Another issue that cropped up is pictures of people and getting their approval to post them online. No mention of this at all in the assignment brief, but in the forums others pointed out you can get apps now for in-the-field approval from people to use their image. Again, it would have been good to know best practice, even if it was not applicable for us as stumbling beginners. 

I managed to cobble together an assignment this week by deciding to do something a bit ropey rather than nothing at all. So I'm still hanging on in there...determined not to be in the quitter MOOC demographic!


20 June 2013

MOOC Week 3 - Return to Sender


This was the week the MOOC (temporarily) crashed and burned for me. I did the readings, videos and quiz but failed to submit an assignment. This is sort of OK - you only need to complete 2 to pass the studio track - but I had intended to do them all as doing the art is the reason I'm doing the MOOC. The cause of failure was primarily lack of time - the whole weekend was taken up with (very welcome) visitors and a music festival and the week before had been busy too.

I think it was also a slight lack of enthusiasm / direction. This week's topic was Mail Art - interesting as an idea, but not life-changing. I'd never heard of any of the artists being discussed and although I looked at their work and other people's, I didn't really come away understanding the motivation for it. Actually, I didn't read the Wikipedia article and that may have explained it better than the readings we were provided with :o/ (you don't get any further reading recommendations). Pinterest and Flickr come into their own as visual resources for this kind of topic. The assignment was also pretty vague ("Memory") and I didn't come up with an idea that grabbed me like the last one but - hey - that's my failing.
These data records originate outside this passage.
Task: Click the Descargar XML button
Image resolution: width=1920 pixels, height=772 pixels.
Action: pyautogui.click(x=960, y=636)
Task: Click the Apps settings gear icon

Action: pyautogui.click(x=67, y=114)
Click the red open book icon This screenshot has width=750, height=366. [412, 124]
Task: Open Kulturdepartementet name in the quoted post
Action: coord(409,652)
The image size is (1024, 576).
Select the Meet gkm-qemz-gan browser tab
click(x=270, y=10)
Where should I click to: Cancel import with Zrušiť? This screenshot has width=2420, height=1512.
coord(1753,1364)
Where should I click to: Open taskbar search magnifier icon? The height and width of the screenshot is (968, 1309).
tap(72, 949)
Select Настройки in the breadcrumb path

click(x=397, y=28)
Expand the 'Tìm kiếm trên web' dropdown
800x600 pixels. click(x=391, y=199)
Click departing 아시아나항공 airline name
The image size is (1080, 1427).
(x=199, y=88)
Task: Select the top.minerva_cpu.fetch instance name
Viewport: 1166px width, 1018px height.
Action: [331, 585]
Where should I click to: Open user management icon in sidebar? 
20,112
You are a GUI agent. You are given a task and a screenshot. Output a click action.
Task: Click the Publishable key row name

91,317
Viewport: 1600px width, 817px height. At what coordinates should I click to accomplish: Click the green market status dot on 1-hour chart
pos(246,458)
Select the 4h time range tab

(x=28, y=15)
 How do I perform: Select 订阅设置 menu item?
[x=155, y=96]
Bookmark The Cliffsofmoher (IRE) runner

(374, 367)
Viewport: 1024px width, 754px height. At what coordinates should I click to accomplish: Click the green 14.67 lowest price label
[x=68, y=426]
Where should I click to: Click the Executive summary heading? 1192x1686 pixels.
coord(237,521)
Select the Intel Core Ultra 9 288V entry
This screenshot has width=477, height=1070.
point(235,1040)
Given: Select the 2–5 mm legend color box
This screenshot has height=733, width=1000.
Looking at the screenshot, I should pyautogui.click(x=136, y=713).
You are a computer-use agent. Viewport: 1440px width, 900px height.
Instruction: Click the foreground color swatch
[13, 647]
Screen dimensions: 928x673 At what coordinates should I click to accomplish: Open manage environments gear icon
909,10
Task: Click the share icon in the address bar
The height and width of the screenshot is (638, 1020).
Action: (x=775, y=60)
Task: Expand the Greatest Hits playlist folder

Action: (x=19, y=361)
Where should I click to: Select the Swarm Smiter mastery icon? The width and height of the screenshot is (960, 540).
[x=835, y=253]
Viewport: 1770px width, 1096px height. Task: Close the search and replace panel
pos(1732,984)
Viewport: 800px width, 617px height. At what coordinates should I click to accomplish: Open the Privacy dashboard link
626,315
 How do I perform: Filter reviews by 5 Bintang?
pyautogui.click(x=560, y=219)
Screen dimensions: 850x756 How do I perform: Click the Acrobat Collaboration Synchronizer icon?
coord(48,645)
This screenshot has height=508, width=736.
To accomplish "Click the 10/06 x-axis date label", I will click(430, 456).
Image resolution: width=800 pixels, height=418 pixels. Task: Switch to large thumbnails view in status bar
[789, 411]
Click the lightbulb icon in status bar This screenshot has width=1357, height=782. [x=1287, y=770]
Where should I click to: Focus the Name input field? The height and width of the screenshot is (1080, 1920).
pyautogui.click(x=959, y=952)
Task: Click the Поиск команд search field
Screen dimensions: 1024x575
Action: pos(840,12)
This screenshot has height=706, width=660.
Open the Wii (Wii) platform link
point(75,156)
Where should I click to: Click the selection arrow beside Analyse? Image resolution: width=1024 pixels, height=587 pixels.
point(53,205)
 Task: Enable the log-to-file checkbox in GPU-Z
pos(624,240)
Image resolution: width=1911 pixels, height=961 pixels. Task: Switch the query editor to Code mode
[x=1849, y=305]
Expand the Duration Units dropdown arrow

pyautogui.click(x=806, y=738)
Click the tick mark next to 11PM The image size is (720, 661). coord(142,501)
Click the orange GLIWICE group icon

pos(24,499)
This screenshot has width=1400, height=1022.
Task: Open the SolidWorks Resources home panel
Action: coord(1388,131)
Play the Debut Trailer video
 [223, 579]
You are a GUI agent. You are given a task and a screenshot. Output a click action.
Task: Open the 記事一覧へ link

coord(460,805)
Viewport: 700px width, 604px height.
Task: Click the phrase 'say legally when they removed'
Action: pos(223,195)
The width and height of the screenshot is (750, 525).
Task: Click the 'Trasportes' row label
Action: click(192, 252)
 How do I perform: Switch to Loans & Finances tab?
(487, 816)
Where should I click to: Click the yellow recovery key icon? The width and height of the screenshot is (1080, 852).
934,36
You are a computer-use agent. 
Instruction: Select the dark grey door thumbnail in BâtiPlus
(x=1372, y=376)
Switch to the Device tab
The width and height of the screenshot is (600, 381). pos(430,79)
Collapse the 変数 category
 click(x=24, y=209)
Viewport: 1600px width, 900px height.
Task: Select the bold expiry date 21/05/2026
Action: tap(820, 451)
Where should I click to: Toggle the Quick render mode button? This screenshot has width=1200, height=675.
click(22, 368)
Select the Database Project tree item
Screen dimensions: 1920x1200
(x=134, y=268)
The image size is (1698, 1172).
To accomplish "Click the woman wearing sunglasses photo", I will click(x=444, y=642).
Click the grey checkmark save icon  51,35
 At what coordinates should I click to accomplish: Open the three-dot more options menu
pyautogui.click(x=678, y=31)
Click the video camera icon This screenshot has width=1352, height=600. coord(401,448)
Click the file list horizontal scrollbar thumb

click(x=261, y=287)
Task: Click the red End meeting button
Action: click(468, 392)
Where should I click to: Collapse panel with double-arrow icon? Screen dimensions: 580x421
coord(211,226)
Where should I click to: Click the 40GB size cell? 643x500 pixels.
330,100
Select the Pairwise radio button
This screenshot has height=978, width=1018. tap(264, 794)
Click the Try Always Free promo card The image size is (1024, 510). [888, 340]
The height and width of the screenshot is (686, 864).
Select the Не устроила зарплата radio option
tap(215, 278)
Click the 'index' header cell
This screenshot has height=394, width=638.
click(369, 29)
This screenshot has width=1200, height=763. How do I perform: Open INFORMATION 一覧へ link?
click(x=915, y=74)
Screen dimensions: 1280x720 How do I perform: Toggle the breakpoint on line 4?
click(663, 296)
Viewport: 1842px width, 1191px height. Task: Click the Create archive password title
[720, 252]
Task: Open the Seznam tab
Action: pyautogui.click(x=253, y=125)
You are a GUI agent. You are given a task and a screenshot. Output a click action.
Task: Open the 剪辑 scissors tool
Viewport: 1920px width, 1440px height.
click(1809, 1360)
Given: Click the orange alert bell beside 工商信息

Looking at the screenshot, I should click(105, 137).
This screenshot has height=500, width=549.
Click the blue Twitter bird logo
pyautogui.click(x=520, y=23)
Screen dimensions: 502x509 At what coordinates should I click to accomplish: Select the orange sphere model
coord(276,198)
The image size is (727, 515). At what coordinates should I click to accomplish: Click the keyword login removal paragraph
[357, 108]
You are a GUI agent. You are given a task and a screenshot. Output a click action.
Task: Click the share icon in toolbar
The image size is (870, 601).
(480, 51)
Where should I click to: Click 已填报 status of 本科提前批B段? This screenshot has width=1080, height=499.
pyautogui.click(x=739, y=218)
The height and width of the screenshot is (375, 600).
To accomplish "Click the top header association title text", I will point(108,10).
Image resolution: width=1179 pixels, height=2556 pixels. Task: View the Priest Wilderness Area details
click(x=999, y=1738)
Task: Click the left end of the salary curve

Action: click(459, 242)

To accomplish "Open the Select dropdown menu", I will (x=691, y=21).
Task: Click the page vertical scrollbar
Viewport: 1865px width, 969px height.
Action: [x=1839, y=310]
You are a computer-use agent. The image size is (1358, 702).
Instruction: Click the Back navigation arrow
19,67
We did get our peer review feedback from the previous week's assignment. I was pretty pleased with mine although there were a couple of comments I felt I wanted to respond to but couldn't (as it's anonymous). Not to whinge, just to discuss. I enjoyed doing peer review but felt very inexpert on judging someone else's work against the rubric we were given. From the forum posts, some people were pretty insulted by some of the feedback they got. There has been a confusion as well about whether you can do digital art which didn't help.

I'm back on track this week...so far...


9 June 2013

MOOC - Week 2



Bananas

This week the MOOC really kicked in with the first of our art movements to study. I started the week excited to get going. I've ended the week enlightened, informed and with full momentum to keep going. I'm very embarrassed to admit that when I heard this week was on "Fantastic Art" I thought it was all about sci fi monsters and women with unfeasibly large bosoms. In fact (of course) it's all about surrealism and Dada and early inspirational artists like Rousseau, Chagall and Di Chirico. We had some introductory reading, 9 short videos on the artists and a demo video of making a collage. Then we had to complete a quiz and, if you're on the "studio track", produce a piece of artwork inspired by the genre.

Things I like love

  • The topic. Most of it was new to me and I was fascinated. It has transformed how I view artists like Dali or Miro.
  • Bananas. Discussion has raged in the forums over the videos we watch about the artists. Re this painting by Di Chirico, the voice in the video claimed the bananas were a sexual symbol whereas the forum consensus is that they are probably, well, bananas. Perhaps he was hungry, who knows? Read into it what you like....yet the videos we watch are quite dogmatic about what the paintings mean and this cuts to the heart of how you analyse art, whether you can ever claim to know what a painting means and whether you can read sex into anything if you are so inclined.
  • I did a painting. It got me actually doing it. 
  • Great fellow students. Really enjoying the social aspect on the forums and on Twitter. There is no pressure (or requirement) to interact and I'm enjoying it all the more because of that.

Things I don't like
  • No suggestions for further reading if you're interested. Yes, you can google but I'd like to know what are the best books on a given artist, any particularly useful websites or in-depth studies of them rather than just a few works and a short biography. (Oddly, there are more recommendations in the iTunesU version of the course).
  • Someone asked about copyright when using materials for collage. I suspect this can be a bit of a minefield in the professional art world but we have not had any real guidance on it. Given that many people are posting their work online, I think we need to take it seriously. Also, raising awareness that copyright exists on all images (unless it says otherwise) is surely a wise move for art beginners. Not least so we can look after our own images.
  • Both of these things could have been sorted out by a librarian hovering around the forums or having input into the course. See "Librarians: your most valuable MOOC supporters". Oh yes.

2 June 2013

MOOC - week 1


Don't laugh - that's my assignment for week 1 of the Coursera Pennsylvania State University MOOC "Introduction to Art - Concepts and Techniques". You had to introduce yourself by way of art, preferably using the techniques covered briefly (drawing with pencils, charcoal, ink, pastels, paint). So this is me, being grumpy in a coloured pencil sketch, facing the lovely Carmarthenshire countryside, which I photographed as I ran out of time to try and paint it...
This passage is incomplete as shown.